The difference between the monthly payment at JMMB Express Finance and a local commercial bank is $79 a month.
“For the average person, yes there is a difference between 18 per cent and 14 per cent, but the $79 a month for the average person is something they can afford. They prefer to know that they will get the loan and not have to deal with the hassle and pay the additional $79 a month,” the banker said.
He said people who are looking to borrow $40,000 within T&T’s commercial banking sector have to set an appointment, get dressed and go into the bank “and then go through the wringer. It’s not an easy process to get a small loan from a local commercial bank.”
The process of getting a $40,000 loan from a local commercial bank would take a minimum of five to seven working days, James said, whereas a client can get a loan from one of the non-traditional lenders within 24 to 48 hours.
“The $79 difference between $1,446 and $1,367 is neither here nor there for that client, but they know they will get the loan today or tomorrow,” he said.
James said people in T&T are willing to pay high-interest rates for speed and convenience.
“In fact, people would pay significantly more. That’s why when Island Finance started, rates of 45 and 46 per cent were not unheard of. But it was the same salaried employee who said that what I have to go through at the bank is tantamount to maybe visiting a dentist.
“So people prefer to visit an Island Finance or a JMMB Express Finance to get a loan; they understand that the interest rate is higher, but they can afford the monthly payment, which is most important for the average person, not so much the interest rate,” James said.
He said another advantage that JMMB Express Finance has over its competition is that it charges no fees. It does not charge an origination fee or an administration fee. It does not charge its customers for the credit check that is done on all borrowers.

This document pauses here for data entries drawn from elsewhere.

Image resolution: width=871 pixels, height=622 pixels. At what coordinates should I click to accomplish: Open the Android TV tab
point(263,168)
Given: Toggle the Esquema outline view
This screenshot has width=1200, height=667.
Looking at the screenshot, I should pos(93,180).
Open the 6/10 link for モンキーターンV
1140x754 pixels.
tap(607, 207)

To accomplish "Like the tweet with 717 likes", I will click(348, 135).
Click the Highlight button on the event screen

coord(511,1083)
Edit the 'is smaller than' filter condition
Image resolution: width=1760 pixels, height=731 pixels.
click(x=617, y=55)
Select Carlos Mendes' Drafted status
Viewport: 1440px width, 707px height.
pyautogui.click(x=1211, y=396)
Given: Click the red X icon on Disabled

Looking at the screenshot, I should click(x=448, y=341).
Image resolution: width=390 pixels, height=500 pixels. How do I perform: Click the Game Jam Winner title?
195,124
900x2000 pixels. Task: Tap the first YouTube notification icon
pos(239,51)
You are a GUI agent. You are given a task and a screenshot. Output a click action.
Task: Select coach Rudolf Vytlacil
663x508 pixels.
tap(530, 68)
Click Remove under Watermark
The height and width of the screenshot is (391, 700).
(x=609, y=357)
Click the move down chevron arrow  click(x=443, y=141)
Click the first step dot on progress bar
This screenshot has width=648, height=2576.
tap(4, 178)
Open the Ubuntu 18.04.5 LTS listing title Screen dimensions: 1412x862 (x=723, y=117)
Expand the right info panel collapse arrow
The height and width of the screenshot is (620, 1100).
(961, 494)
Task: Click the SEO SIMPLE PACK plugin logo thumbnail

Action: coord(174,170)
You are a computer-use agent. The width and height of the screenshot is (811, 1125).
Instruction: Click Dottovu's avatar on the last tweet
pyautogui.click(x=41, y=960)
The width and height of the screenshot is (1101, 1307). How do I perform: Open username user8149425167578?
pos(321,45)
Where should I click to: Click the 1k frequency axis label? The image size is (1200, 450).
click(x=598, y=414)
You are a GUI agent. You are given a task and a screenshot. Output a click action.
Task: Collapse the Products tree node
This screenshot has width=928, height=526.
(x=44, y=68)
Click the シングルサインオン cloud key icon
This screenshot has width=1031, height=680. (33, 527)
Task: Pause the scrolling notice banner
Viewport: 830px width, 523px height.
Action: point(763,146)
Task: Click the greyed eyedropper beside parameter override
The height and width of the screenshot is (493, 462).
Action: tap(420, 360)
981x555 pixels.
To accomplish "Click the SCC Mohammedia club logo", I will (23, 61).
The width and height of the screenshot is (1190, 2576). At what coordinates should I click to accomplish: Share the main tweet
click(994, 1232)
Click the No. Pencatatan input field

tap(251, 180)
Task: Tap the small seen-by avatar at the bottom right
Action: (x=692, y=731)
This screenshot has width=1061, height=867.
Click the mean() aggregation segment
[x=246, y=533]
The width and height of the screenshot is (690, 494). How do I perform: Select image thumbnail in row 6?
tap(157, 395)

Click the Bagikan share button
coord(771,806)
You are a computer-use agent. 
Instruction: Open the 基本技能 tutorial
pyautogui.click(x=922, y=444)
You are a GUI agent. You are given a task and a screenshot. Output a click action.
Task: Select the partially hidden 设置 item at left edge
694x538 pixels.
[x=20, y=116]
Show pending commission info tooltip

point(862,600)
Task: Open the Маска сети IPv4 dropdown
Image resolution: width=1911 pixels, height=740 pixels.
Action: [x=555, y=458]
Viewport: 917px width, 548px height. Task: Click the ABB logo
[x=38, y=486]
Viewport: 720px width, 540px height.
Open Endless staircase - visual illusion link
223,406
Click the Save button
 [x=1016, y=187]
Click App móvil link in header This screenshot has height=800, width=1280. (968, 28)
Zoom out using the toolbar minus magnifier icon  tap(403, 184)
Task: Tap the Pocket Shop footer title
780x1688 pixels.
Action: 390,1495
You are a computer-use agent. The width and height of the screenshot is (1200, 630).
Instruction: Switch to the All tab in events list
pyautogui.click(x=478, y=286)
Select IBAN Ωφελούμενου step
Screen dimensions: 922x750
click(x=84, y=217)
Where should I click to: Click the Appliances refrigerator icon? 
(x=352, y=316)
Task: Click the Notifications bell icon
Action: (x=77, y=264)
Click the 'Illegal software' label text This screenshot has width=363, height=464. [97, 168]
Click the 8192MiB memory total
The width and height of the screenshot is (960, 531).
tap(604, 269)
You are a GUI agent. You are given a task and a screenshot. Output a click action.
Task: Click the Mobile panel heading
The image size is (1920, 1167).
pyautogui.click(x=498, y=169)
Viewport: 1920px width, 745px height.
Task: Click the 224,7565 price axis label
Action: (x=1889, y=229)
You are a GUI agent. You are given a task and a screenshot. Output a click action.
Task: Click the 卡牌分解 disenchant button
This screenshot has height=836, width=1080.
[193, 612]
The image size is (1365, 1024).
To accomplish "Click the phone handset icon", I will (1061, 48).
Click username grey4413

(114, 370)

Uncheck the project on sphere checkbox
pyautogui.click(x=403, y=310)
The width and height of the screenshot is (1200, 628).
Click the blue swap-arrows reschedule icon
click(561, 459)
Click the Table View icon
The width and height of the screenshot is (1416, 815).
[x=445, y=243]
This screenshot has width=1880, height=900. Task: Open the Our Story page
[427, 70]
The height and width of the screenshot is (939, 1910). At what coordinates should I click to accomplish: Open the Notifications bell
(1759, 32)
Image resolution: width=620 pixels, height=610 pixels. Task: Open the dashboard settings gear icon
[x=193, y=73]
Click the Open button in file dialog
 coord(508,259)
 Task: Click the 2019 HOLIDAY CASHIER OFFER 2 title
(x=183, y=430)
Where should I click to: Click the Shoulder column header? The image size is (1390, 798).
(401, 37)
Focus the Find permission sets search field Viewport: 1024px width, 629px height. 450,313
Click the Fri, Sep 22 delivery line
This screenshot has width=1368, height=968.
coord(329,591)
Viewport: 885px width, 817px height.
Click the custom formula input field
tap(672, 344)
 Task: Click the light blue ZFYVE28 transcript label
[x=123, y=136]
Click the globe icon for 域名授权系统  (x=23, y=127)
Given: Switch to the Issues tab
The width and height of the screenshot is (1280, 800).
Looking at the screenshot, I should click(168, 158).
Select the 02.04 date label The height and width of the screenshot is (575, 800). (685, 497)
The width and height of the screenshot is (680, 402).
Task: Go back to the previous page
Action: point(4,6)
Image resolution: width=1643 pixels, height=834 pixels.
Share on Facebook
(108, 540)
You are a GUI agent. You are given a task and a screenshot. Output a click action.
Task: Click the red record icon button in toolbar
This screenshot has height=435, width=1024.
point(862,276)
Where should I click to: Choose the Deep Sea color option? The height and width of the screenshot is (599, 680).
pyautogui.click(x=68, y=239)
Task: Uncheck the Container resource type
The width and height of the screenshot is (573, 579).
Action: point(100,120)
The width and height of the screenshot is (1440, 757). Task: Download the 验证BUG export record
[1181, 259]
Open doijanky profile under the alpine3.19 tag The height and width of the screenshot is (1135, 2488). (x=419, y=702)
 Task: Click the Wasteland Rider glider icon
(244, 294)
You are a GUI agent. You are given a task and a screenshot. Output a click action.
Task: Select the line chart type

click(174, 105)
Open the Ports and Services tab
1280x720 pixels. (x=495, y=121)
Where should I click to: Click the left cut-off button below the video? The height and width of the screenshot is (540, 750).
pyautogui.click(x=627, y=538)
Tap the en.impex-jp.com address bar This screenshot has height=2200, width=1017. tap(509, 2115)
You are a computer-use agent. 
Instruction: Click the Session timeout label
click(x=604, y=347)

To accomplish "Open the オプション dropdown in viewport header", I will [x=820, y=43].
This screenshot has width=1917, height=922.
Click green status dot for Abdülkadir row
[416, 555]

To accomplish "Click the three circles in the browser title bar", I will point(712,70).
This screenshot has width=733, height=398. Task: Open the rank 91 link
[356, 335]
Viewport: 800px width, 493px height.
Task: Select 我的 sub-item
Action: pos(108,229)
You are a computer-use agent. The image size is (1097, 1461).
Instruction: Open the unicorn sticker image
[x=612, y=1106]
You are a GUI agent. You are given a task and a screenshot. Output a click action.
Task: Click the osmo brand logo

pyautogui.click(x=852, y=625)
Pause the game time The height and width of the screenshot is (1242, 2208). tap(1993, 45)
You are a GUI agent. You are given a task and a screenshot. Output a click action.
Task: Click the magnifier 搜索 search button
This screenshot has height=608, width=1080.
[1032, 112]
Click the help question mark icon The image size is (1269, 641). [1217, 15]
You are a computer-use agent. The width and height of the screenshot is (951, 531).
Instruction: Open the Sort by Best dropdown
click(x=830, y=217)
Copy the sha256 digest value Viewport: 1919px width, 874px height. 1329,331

It does not apply a pre-payment penalty and it does not even charge its customers for late interest payments on their loans.
Apart from not charging late fees, or any other fee, JMMB Express Finance allows its customers to complete and submit their loan application forms from their homes with a digital signature. And it does not stipulate that borrowers have to deposit loan proceeds into a JMMB Bank account. The lender is also flexible on from where people can make their loan payments.
The banker said the approach to personal financing in the local market can be seen in the penetration of credit cards, which he said is “very, very low.”
“So, even though we have many salaried employees, most of them do not have credit cards. If they do need some form of financing, it is this method of unsecured loans,” James said, adding, “We believe we have the ability to do it best in class, with that speed and no fees, which will change the market.”
His prediction for the non-traditional lenders is that over time, their interest rates will decline and would be more competitive with commercial banks’ unsecured rates.
James said, “To be fair to the commercial banks, they are not set up to do loans of $20,000 or $30,000. They have huge deposit bases, literally billions of dollars. So if they have to do loans of $20,000 and $30,000 loans, in the way they do other loans, it is just not economical for them.
“It makes sense for them when they start crossing the threshold of $100,000. It makes sense for commercial banks when they can drive efficiency up and drive the operating costs down.”